Data extracted from a collection:
______________________________

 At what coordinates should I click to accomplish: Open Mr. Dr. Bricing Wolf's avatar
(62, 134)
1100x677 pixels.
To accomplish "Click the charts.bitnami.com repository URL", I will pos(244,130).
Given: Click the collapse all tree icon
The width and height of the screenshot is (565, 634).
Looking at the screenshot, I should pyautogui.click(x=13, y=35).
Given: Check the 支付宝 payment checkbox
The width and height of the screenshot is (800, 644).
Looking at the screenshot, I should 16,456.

______________________________

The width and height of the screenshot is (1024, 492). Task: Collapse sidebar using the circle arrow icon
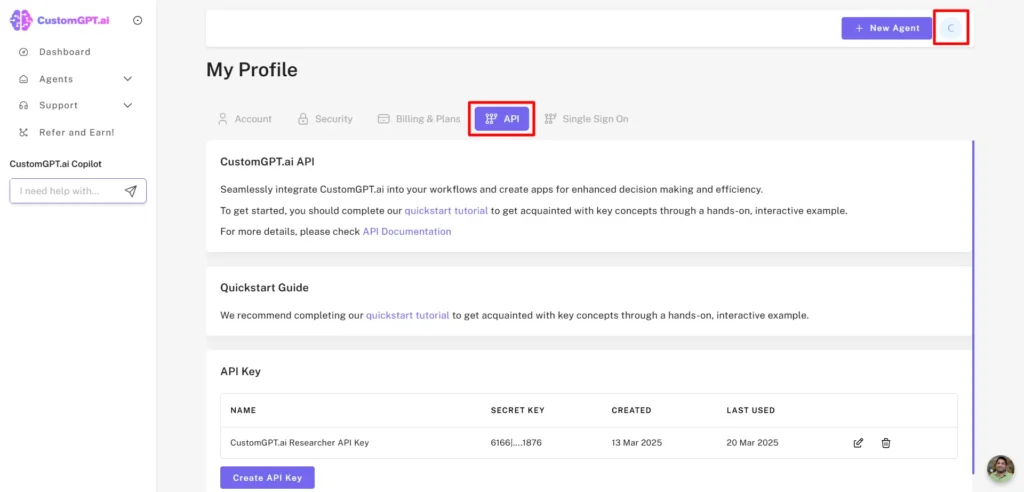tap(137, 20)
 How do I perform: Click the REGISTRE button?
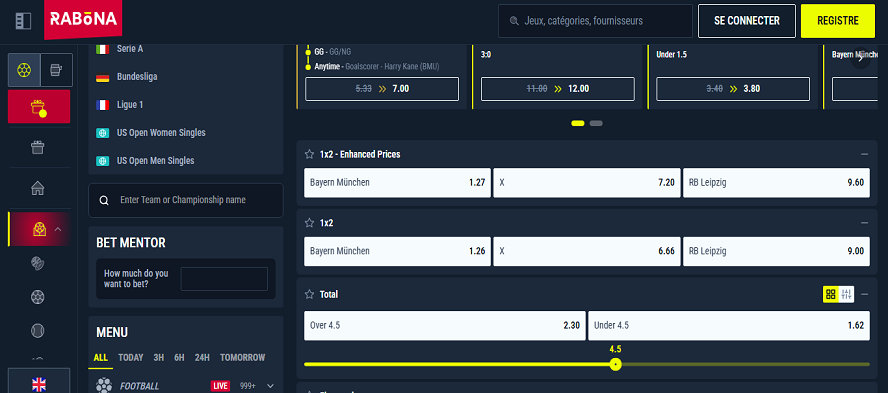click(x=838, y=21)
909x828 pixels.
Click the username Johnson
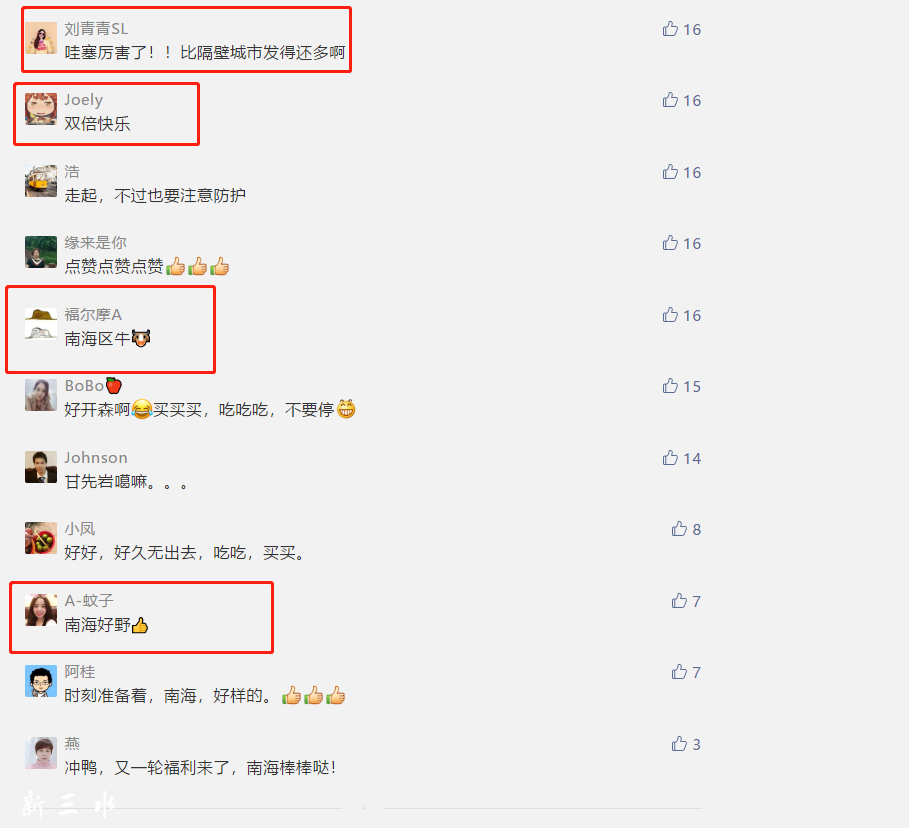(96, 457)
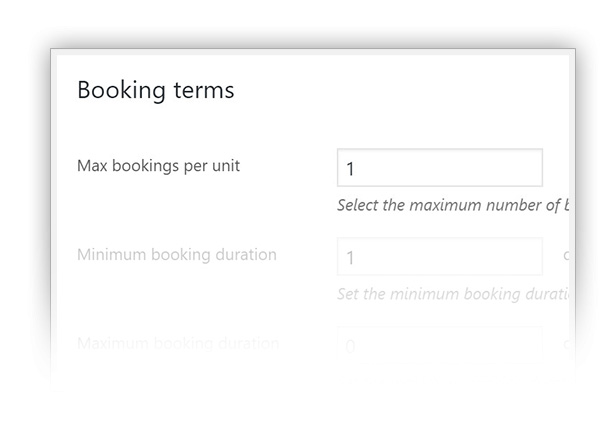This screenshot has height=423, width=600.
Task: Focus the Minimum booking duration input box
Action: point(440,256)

______________________________

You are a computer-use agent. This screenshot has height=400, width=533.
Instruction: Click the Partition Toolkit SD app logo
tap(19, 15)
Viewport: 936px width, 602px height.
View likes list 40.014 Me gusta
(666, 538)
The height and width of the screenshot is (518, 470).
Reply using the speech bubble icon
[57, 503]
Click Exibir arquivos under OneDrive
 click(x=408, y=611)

______________________________

TASK BRIEF -
Check all the records above and select each line where the string "Given" is found.

ANSWER -
Given: Click the collapse all tree icon
Given: Check the 支付宝 payment checkbox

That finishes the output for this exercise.